Potrà questo rapporto sui generis salvare Simon dalla sua deriva? La risposta preferisco che sia il lettore ad apprenderla affrontando la  breve ma non banale lettura de “L’umiliazione”. Con l’avvertimento che questo libro è intriso di pessimismo. Dalla prima all’ultima pagina, con alcuni passaggi, sublimi, in cui Roth spiega magistralmente la fatica di vivere del suo protagonista.

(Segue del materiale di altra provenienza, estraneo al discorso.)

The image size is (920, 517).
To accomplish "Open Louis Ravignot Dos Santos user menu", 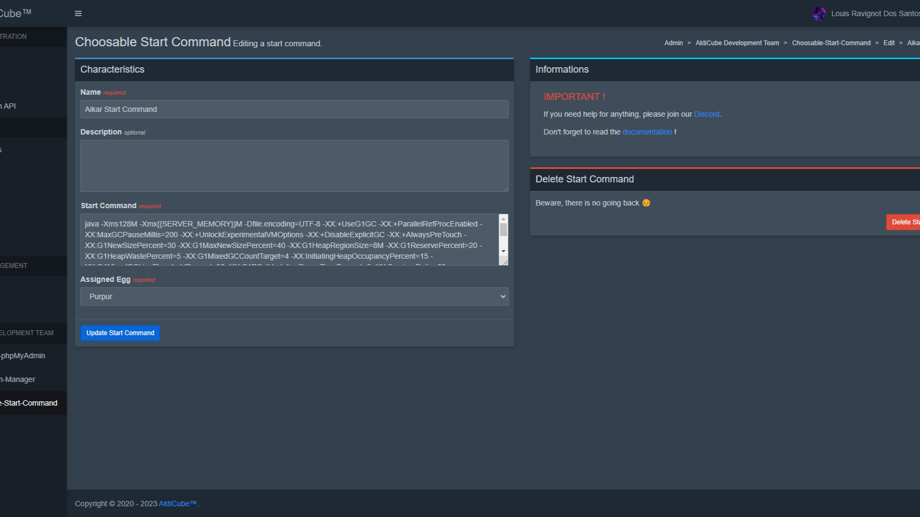I will (x=874, y=13).
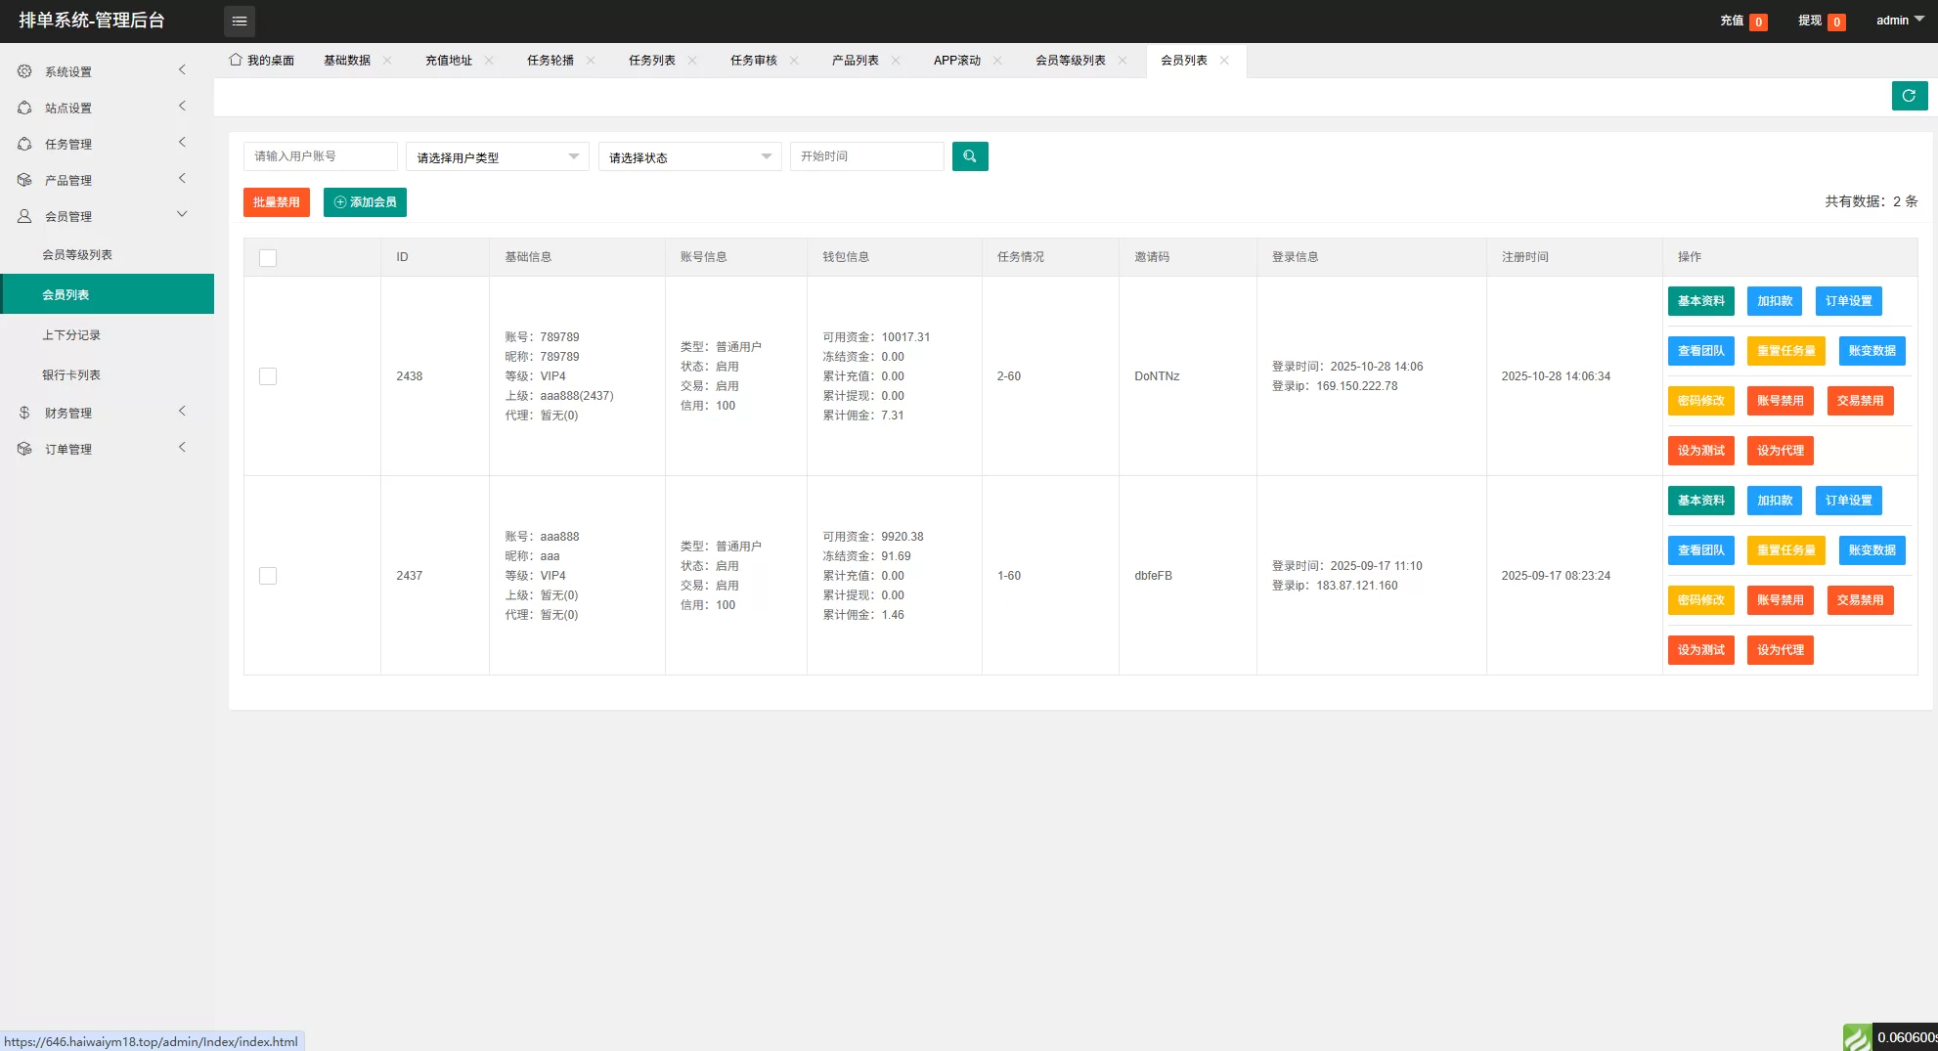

Spiegata la trama, resta da spiegare perché, come scritto in premessa, sarebbe meglio dimenticare che è un libro di Philip Roth. Dall’autore di “Pastorale americana”, “Animale morente”, “Complotto contro l’America”, “La macchia umana”, ci si aspetta libri all’altezza della grandezza dello scrittore tra i più osannati al mondo. Questo non lo è, pur riservando brani carichi della rappresentazione dell’umanità decadente che solo pochi sanno dare. Chi si avvicina a Philip Roth per la prima volta, non lo faccia con questo libro. Sarebbe uno sgarbo ad un grandissimo artista della parola (che l’anno scorso ha annunciato che non scriverà più libri) che merita quel Nobel per la Letteratura che Stoccolma ancora gli nega.

Ps: da questo libro è stato tratto “L’umiliazione”, film presentato a Venezia e che vede nella parte di Simon il grande Al Pacino.